Here a summary of the proof in the book with my questions:

(a) I believe that (2) implies (1). Hence the proof is focused on showing (2)

(b) Do we need $r\geq 2$ to proceed? I believe that $\int_{\mathcal{X}}|m(x)|^rdP< \infty$ for $r\geq 2$ implies $\int_{\mathcal{X}}(m(x))^2dP< \infty$. In what follows I proceed with $r=2$ even if in the book the author uses $r$

(c) We can show that $\exists$ $0<K<\infty$ such that $1\leq N_{[ \text{ }]}(\epsilon||m||_{P,2}, \mathcal{F}, L_2(P))\leq K*(\frac{diam(\Theta)}{\epsilon})^l$ $\forall$ $0<\epsilon<diam(\Theta)$

(d) Hence $\log (N_{[ \text{ }]}(\epsilon, \mathcal{F}, L_2(P)))$ is of order smaller then $\log(\frac{1}{\epsilon})$ which implies $\log (N_{[ \text{ }]}(\epsilon, \mathcal{F}, L_2(P))) \in O(\frac{1}{\epsilon^2})$.
In fact, (c) implies $\forall$ $0<\epsilon<diam(\Theta)$ $$0\leq \log(N_{[ \text{ }]}(\epsilon||m||_{P,2}, \mathcal{F}, L_2(P))\leq \log(K)+l\log(\frac{diam(\Theta)}{\epsilon})$$ Moreover, $\log(K)+l\log(\frac{diam(\Theta)}{\epsilon})\in O(\log(\frac{1}{\epsilon})) $ as $\epsilon \rightarrow 0$ which means means that $\exists 0<M<\infty$, $\eta>0$ such that $\forall 0<\epsilon<\eta$ $$ \log(K)+l\log(\frac{diam(\Theta)}{\epsilon})\leq M \log(\frac{1}{\epsilon})$$ Hence, $\forall 0<\epsilon<\min\{\eta, diam(\Theta)\}$ $$ 0\leq \log(N_{[ \text{ }]}(\epsilon||m||_{P,2}, \mathcal{F}, L_2(P))\leq M \log(\frac{1}{\epsilon}) $$ Moreover if $||m||_{P,2}<1$ (is this the case?
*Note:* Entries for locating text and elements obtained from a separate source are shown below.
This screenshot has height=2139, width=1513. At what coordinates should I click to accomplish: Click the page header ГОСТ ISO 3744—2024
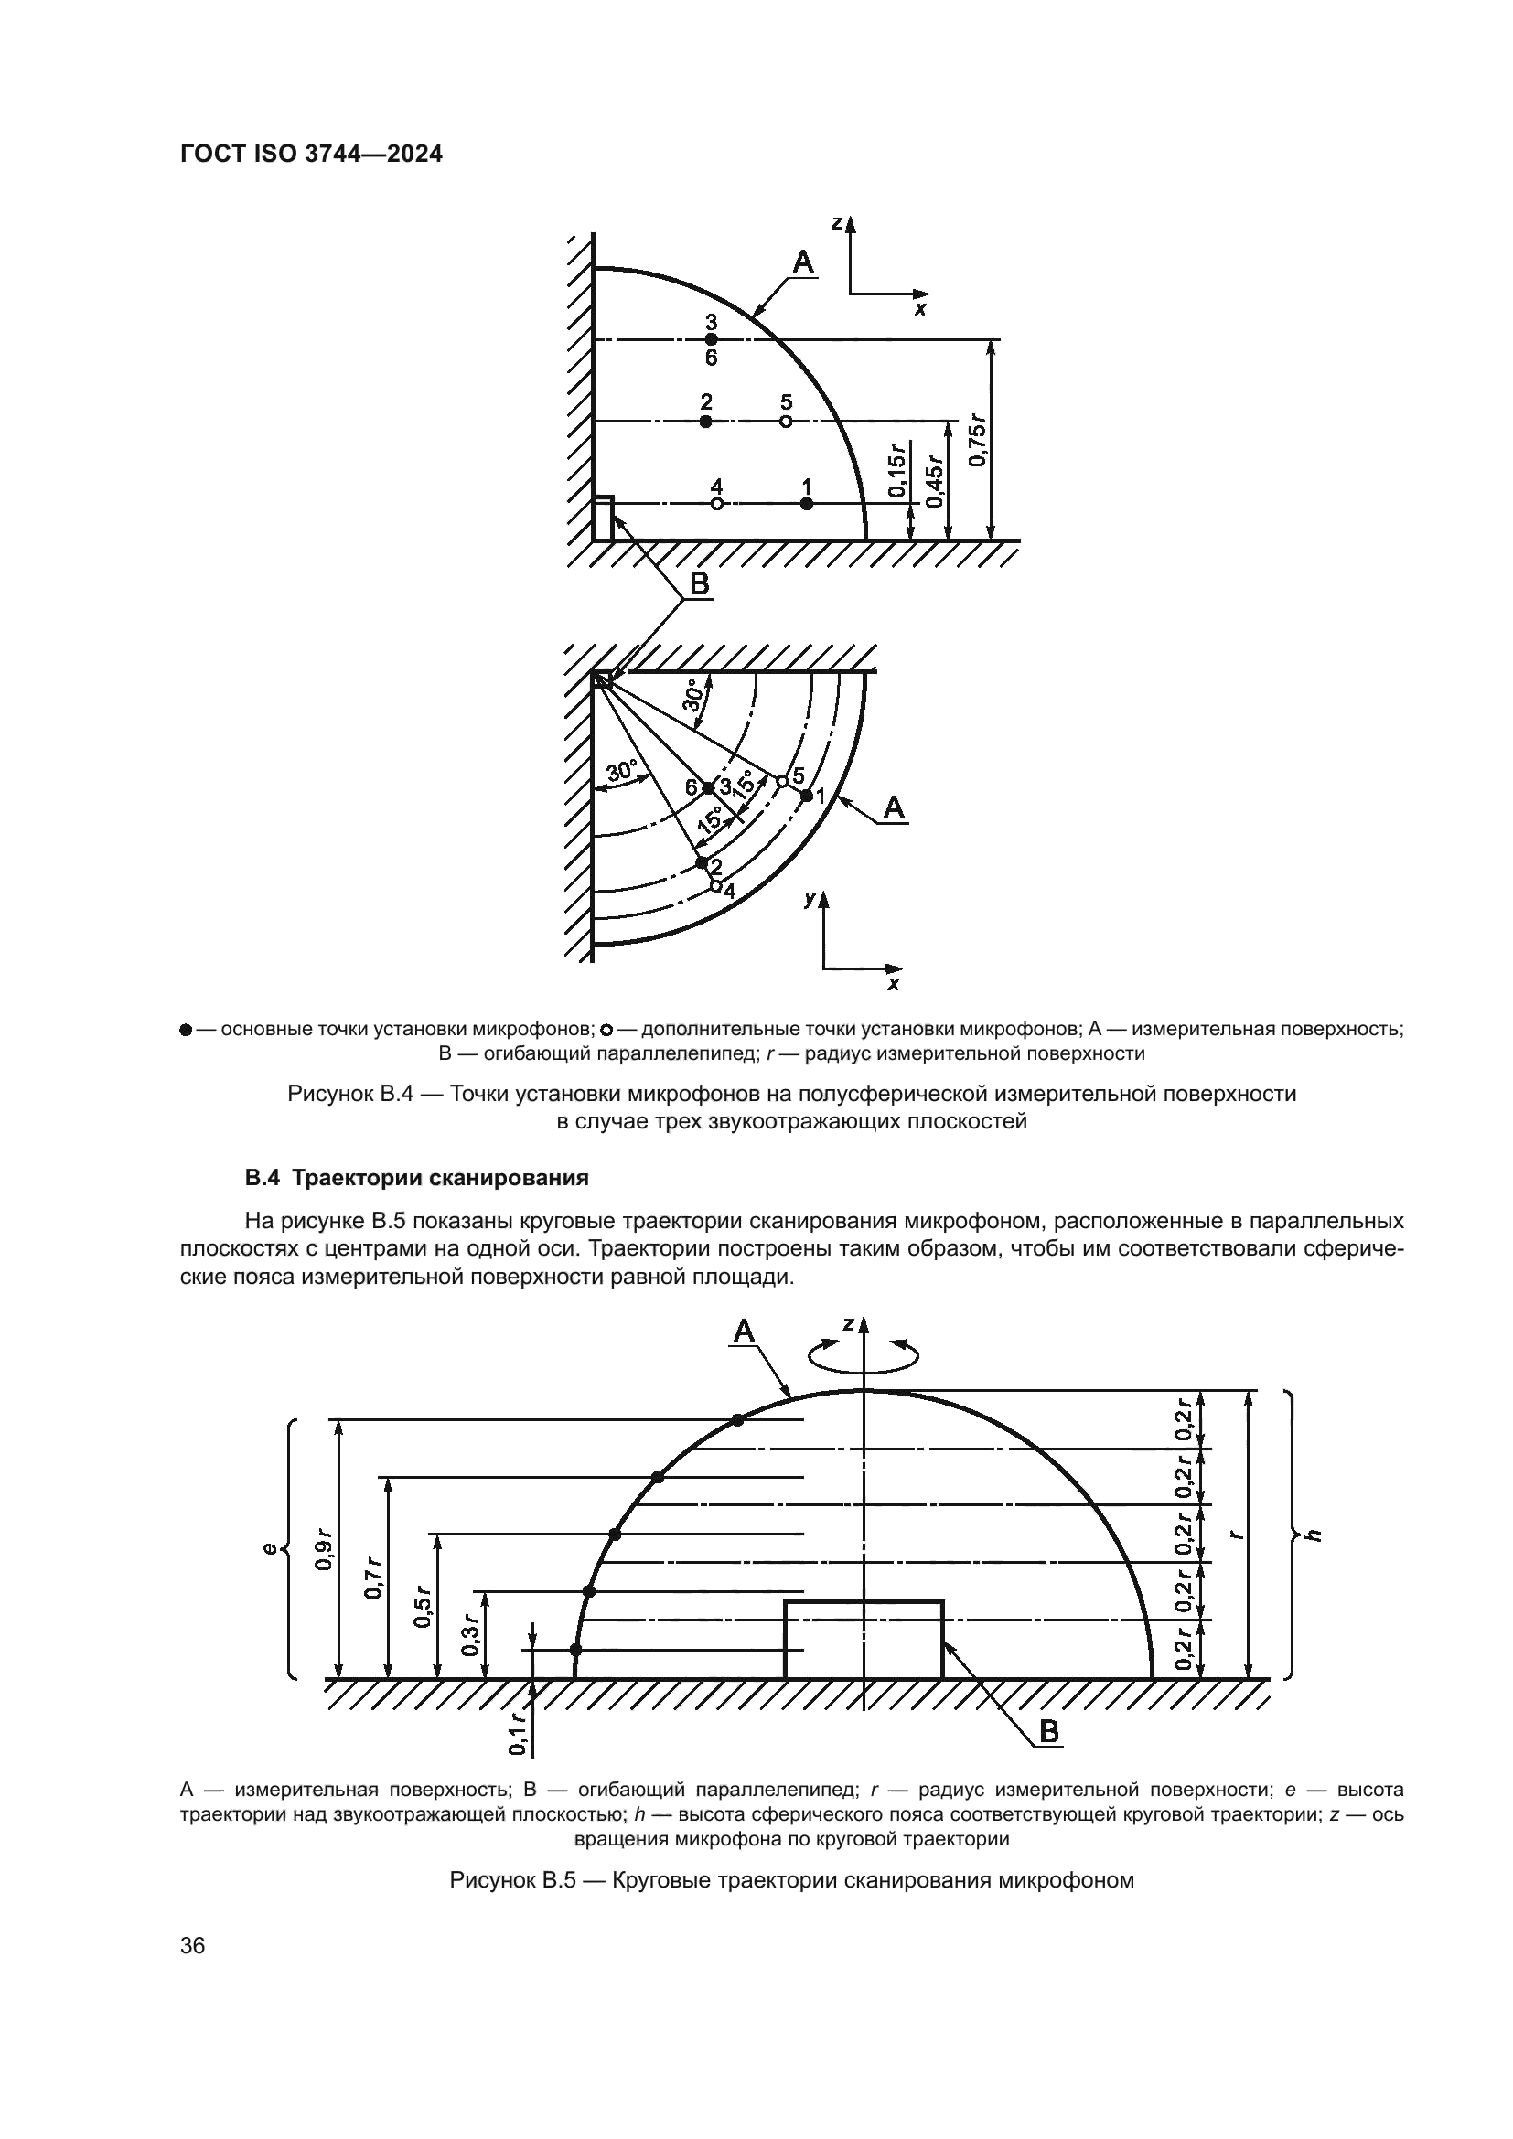pos(311,155)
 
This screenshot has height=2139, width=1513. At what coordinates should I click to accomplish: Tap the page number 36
pos(193,1945)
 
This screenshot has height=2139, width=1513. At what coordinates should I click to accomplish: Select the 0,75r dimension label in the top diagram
pos(976,439)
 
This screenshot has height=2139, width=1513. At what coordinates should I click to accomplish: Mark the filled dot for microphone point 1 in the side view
pos(807,504)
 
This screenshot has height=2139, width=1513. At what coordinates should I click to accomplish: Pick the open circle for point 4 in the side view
pos(716,504)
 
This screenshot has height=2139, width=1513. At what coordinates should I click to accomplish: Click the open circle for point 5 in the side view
pos(786,421)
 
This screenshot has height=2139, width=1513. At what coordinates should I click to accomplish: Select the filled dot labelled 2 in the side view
pos(705,421)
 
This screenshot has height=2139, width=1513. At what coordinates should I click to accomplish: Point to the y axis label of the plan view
pos(810,898)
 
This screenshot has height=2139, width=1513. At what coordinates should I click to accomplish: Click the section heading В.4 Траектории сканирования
pos(416,1178)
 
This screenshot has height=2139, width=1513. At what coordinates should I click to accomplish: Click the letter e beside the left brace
pos(269,1548)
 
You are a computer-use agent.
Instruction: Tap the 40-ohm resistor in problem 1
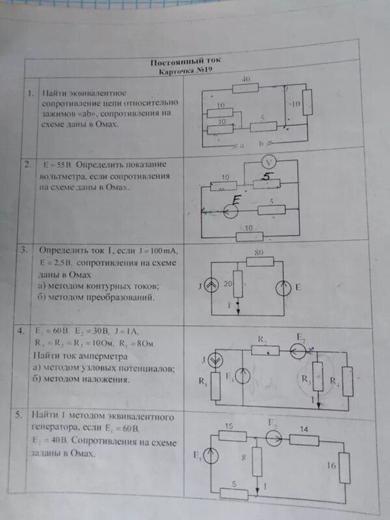[x=246, y=86]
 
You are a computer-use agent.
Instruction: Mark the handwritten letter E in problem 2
[x=238, y=200]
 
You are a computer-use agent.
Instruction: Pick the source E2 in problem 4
[x=300, y=352]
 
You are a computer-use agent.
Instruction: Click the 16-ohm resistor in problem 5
[x=345, y=467]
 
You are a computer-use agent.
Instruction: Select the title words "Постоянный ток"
[x=176, y=63]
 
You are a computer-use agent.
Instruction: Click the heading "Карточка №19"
[x=181, y=72]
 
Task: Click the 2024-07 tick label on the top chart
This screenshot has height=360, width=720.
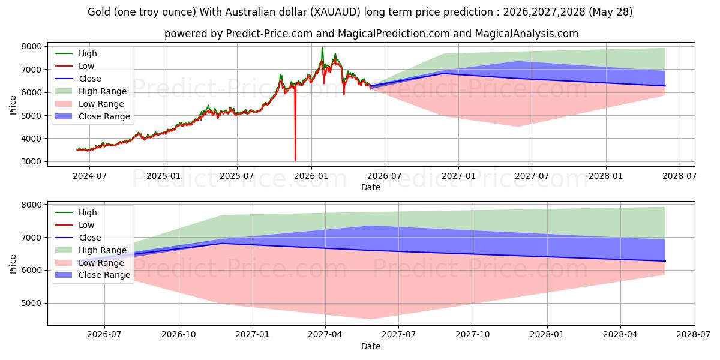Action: click(89, 176)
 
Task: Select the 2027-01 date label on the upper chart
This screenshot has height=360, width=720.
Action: click(458, 176)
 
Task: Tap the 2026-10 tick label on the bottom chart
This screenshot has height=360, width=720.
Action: click(179, 335)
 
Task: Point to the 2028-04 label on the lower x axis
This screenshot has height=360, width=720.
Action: click(620, 335)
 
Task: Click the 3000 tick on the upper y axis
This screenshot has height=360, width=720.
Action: click(31, 161)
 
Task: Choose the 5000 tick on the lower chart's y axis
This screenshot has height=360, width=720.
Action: click(31, 303)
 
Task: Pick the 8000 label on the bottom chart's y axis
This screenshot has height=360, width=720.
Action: click(31, 205)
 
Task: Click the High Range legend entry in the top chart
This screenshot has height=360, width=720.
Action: click(91, 91)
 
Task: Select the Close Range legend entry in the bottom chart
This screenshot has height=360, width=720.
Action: click(92, 275)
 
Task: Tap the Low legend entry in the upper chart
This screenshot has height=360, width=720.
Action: click(74, 66)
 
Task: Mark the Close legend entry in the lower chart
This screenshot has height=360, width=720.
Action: click(78, 238)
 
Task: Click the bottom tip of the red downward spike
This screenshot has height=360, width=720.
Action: click(295, 160)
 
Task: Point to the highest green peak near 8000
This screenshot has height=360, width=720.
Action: click(322, 48)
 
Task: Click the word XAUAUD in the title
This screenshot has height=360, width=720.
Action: click(335, 12)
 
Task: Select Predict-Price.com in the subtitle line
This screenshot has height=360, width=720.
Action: click(269, 34)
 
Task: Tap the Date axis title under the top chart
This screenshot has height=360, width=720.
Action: click(371, 187)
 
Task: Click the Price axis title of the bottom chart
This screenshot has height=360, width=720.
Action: click(13, 264)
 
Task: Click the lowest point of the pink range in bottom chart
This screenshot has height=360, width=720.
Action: click(371, 319)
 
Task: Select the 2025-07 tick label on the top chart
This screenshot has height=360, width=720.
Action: click(237, 176)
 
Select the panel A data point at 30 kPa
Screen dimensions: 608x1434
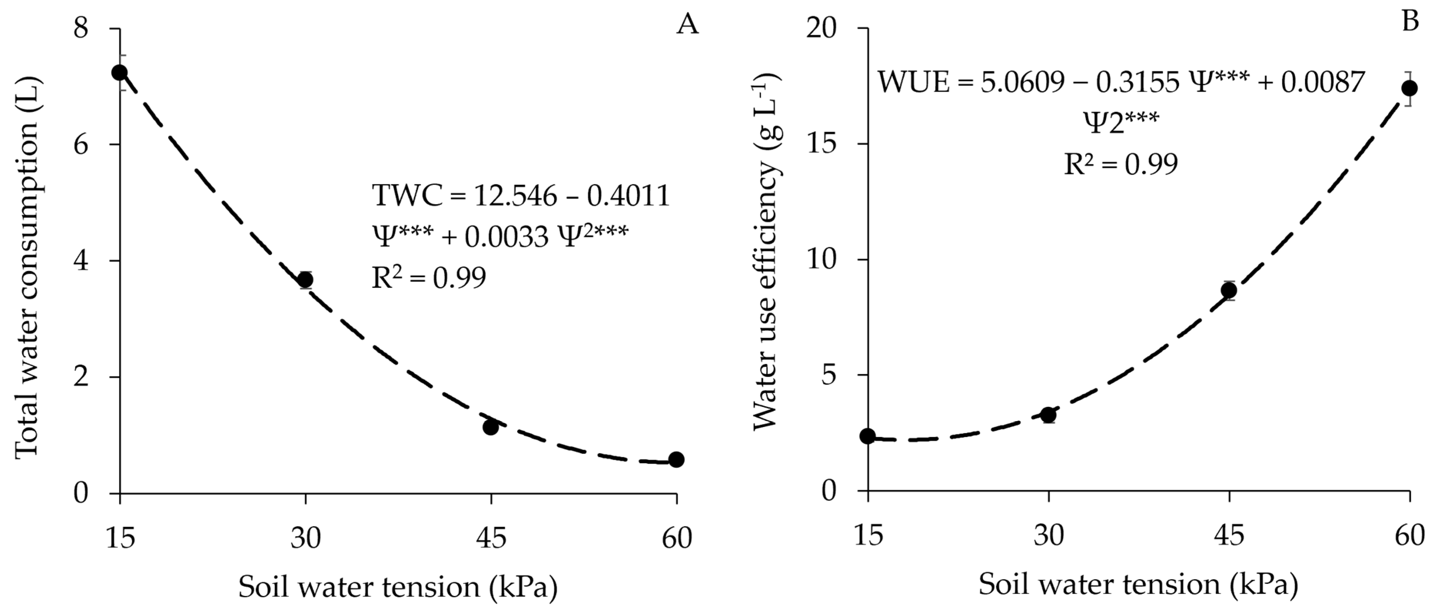[305, 280]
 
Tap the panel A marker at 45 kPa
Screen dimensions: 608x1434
[490, 427]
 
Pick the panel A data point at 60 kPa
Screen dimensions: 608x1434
[676, 459]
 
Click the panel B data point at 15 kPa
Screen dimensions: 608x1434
[868, 436]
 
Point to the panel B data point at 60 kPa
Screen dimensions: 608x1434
[1410, 88]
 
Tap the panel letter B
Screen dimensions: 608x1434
[1410, 22]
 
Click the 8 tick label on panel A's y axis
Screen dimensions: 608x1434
[81, 28]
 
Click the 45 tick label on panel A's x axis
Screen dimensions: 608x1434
[490, 538]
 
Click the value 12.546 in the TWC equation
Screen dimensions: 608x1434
[515, 196]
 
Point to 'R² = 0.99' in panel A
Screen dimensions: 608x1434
[429, 278]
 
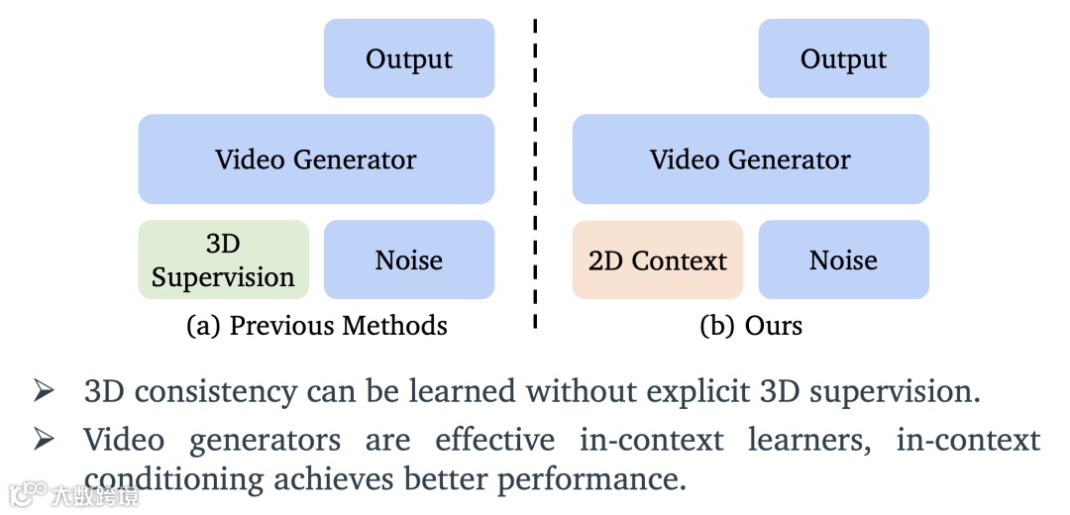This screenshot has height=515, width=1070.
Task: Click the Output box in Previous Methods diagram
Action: point(408,58)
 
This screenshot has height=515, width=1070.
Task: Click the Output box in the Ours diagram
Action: point(843,58)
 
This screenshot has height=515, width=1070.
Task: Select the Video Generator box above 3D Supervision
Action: point(315,159)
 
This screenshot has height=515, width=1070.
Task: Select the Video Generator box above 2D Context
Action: point(750,159)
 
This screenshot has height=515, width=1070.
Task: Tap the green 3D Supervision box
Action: point(223,260)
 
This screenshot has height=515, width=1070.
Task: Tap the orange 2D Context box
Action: point(657,260)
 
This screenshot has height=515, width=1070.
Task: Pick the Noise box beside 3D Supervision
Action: point(408,260)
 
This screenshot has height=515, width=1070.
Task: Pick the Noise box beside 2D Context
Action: point(843,260)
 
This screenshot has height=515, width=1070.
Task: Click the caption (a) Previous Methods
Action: point(316,326)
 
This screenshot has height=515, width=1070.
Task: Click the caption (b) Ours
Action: point(750,326)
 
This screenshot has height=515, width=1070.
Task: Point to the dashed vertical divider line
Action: point(535,178)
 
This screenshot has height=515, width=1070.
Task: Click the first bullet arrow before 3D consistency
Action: point(43,392)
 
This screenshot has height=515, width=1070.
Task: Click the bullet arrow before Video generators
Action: point(43,439)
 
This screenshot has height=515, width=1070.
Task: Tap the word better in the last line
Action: point(436,480)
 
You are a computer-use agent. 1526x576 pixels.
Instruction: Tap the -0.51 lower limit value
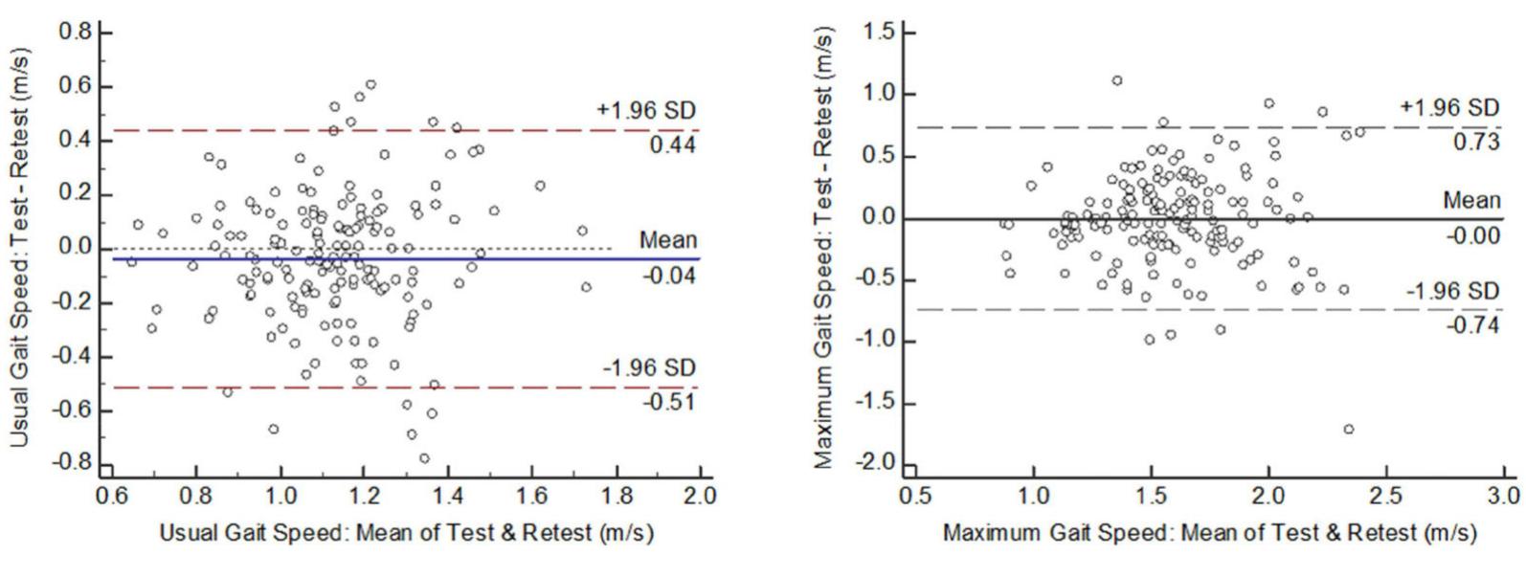point(668,402)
I think it should be also looking at p.77 last line of the proof of Corollary 5.53) then $\forall 0<\epsilon<\min\{\eta, diam(\Theta)\}$ $$ 0\leq \log(N_{[ \text{ }]}(\epsilon, \mathcal{F}, L_2(P)) \leq \log(N_{[ \text{ }]}(\epsilon||m||_{P,2}, \mathcal{F}, L_2(P))\leq M \log(\frac{1}{\epsilon}) $$ Hence, $$ \log(N_{[ \text{ }]}(\epsilon, \mathcal{F}, L_2(P))\in O(\log(\frac{1}{\epsilon}))\in O(\frac{1}{\epsilon^2}) $$ Any hint on the topic would be really appreciated.